Requirements
- 5+ years of professional experience in local GPU deployment, profiling, and optimization.
- BS or MS degree in Computer Science, Engineering, or related degree.
- Strong proficiency in C/C++, Python, software design, programming techniques.
- Familiarity with and development experience on the Windows operating system.
- Proven theoretical understanding of Transformer architectures, specifically LLMs and Generative AI, and convolutional neural networks.
- Experience working with open-source LLM and GenAI software, e.g., PyTorch or llama.cpp.
- Experience with CUDA and NVIDIA's Nsight GPU profiling and debugging suite.
- Strong verbal and written communication skills in English and organization skills, with a logical approach to problem-solving, time management, and task prioritization skills.
- Excellent interpersonal skills.
- Some travel required for conferences and on-site visits with external partners.
Nice to Haves
- Experience with GPU-accelerated AI inference driven by NVIDIA APIs, specifically cuDNN, CUTLASS, TensorRT.

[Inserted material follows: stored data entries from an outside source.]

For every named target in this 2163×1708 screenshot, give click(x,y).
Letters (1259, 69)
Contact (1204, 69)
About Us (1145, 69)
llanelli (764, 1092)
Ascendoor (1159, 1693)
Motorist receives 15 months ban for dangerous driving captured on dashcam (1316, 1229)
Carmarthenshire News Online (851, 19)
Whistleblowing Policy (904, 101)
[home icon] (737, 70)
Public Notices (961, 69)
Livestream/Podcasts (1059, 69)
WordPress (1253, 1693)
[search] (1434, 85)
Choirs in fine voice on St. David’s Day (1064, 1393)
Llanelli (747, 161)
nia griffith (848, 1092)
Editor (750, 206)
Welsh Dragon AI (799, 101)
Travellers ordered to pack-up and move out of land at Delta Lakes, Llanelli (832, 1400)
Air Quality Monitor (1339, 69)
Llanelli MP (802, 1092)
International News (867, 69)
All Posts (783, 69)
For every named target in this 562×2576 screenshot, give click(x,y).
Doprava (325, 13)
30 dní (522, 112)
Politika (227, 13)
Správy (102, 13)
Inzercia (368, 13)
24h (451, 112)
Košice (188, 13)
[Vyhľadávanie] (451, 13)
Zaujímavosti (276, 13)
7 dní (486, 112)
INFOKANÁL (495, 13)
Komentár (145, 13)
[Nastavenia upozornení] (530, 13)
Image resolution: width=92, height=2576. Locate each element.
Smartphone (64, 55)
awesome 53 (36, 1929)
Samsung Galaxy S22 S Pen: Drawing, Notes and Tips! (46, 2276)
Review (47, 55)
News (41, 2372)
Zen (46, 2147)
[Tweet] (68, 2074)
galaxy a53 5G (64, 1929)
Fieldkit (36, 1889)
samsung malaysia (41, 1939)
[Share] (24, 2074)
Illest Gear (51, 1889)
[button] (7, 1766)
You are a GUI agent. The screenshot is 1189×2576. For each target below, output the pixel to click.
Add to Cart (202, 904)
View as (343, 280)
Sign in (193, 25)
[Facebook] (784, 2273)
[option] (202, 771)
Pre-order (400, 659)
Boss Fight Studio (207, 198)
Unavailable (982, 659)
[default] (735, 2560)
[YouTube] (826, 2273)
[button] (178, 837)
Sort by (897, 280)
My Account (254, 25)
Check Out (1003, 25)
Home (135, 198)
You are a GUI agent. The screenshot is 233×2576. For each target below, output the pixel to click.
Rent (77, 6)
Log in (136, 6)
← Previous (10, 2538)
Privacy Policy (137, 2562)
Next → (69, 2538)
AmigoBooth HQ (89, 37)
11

- Confirmed expert knowledge in Vulkan and / or DX12.
- Familiarity with WSL2, Docker.
- Detailed knowledge of the latest generation GPU architectures.
- Experience with AI deployment on NPUs and ARM architectures.
What You'll Be Doing
- Improve Windows LLM & GenAI user experience on NVIDIA RTX by working on feature and performance enhancements of OSS software, including but not limited to projects like PyTorch, llama.cpp, ComfyUI.
- Engage with internal product teams and external OSS maintainers to align on and prioritize OSS enhancements.
- Work closely with internal engineering teams and external app developers on solving local end-to-end LLM & Generative AI GPU deployment challenges, using techniques like quantization or distillation.
- Apply powerful profiling and debugging tools for analyzing most demanding GPU-accelerated end-to-end AI applications to detect insufficient GPU utilization resulting in suboptimal runtime performance.
- Conduct hands-on training, develop sample code and host presentations to provide guidance on efficient end-to-end AI deployment targeting optimal runtime performance.
- Guide developers of AI applications applying methodologies for efficient adoption of DL frameworks targeting maximal utilization of GPU Tensor Cores for the best possible inference performance.
- Collaborate with GPU driver and architecture teams as well as NVIDIA research to influence next generation GPU features by providing real-world workflows and giving feedback on partner and customer needs.
Perks and Benefits
NVIDIA is at the forefront of breakthroughs in Artificial Intelligence, High-Performance Computing, and Visualization. Our teams are composed of driven, innovative professionals dedicated to pushing the boundaries of technology. We offer highly competitive salaries, an extensive benefits package, and a work environment that promotes diversity, inclusion, and flexibility. As an equal opportunity employer, we are committed to fostering a supportive and empowering workplace for all.